Filed 6/15/22 Marriage of Mitchell CA2/6

NOT TO BE PUBLISHED IN THE OFFICIAL REPORTS

California Rules of Court, rule 8.1115(a), prohibits courts and parties from citing or relying on opinions not certified for publication or ordered published, except as specified by rule 8.1115(b). This opinion has not been certified for publication or ordered published for purposes of rule 8.1115.

IN THE COURT OF APPEAL OF THE STATE OF CALIFORNIA

SECOND APPELLATE DISTRICT

DIVISION SIX

In re Marriage of NICOLE M. and CHRISTOPHER L. MITCHELL

2d Civil No. B311655

(Super. Ct. No. D362162)

(Ventura County)

NICOLE M. MITCHELL,

Appellant,

v.

CHRISTOPHER L. MITCHELL,

Respondent,

Nicole M. Mitchell appeals from an order terminating the trial court’s jurisdiction over spousal support. Appellant and her former spouse, respondent Christopher L. Mitchell, represented themselves in the trial court and on appeal. This is the second time that appellant has sought relief from this court in her marital matter.

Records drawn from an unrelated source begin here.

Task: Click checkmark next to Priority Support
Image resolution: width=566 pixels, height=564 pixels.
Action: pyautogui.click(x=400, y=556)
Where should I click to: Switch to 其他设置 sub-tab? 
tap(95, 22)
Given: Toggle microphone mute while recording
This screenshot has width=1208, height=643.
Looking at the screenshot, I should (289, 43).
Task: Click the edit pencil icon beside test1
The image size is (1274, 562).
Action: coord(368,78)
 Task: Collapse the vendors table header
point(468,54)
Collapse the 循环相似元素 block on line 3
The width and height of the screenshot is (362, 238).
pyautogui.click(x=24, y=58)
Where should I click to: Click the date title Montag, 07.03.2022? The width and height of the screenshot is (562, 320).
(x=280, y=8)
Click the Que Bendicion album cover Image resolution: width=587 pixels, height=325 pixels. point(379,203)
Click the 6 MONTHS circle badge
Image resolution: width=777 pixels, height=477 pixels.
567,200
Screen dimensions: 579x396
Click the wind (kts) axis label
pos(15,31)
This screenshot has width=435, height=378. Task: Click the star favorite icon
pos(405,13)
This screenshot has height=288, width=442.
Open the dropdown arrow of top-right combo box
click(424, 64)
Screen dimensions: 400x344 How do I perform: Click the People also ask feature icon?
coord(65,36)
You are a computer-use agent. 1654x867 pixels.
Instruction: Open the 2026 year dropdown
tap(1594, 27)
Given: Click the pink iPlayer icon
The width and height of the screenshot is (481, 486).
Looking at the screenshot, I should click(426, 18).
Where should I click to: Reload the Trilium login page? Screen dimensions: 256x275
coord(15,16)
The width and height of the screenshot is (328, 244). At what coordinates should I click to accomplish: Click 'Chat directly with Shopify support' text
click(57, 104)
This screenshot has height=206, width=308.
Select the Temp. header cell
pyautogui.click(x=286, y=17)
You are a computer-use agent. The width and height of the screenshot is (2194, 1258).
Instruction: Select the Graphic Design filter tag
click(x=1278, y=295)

In her previous appeal, we affirmed an order modifying child support and denying her motion to set aside a prior child support order. (Marriage of Mitchell (B308861, Oct. 25, 2021) [non-pub. opn.].) Appellant’s legal arguments are forfeited because they are not supported by citations to the record. Accordingly, we affirm.

Factual and Procedural Background

The parties married in 2003. They separated in 2014, and the marriage was dissolved in 2016. In 2016 the trial court did not order the payment of spousal support. It found that respondent “has no ability to pay spousal support after payment of child support . . . and the common necessaries of life.” The court stated, “Both parties fully understand the goal of becoming self-supporting, and the Court hereby issues a GAVRON admonition to both parties. Marriage of Gavron (1988) 203 [Cal.App.3d] 705, 711-712.” “[W]hat has become known as a ‘Gavron warning’ is a fair warning to the supported spouse [that] he or she is expected to become self-supporting.” (In re Marriage of Schmir (2005) 134 Cal.App.4th 43, 55.)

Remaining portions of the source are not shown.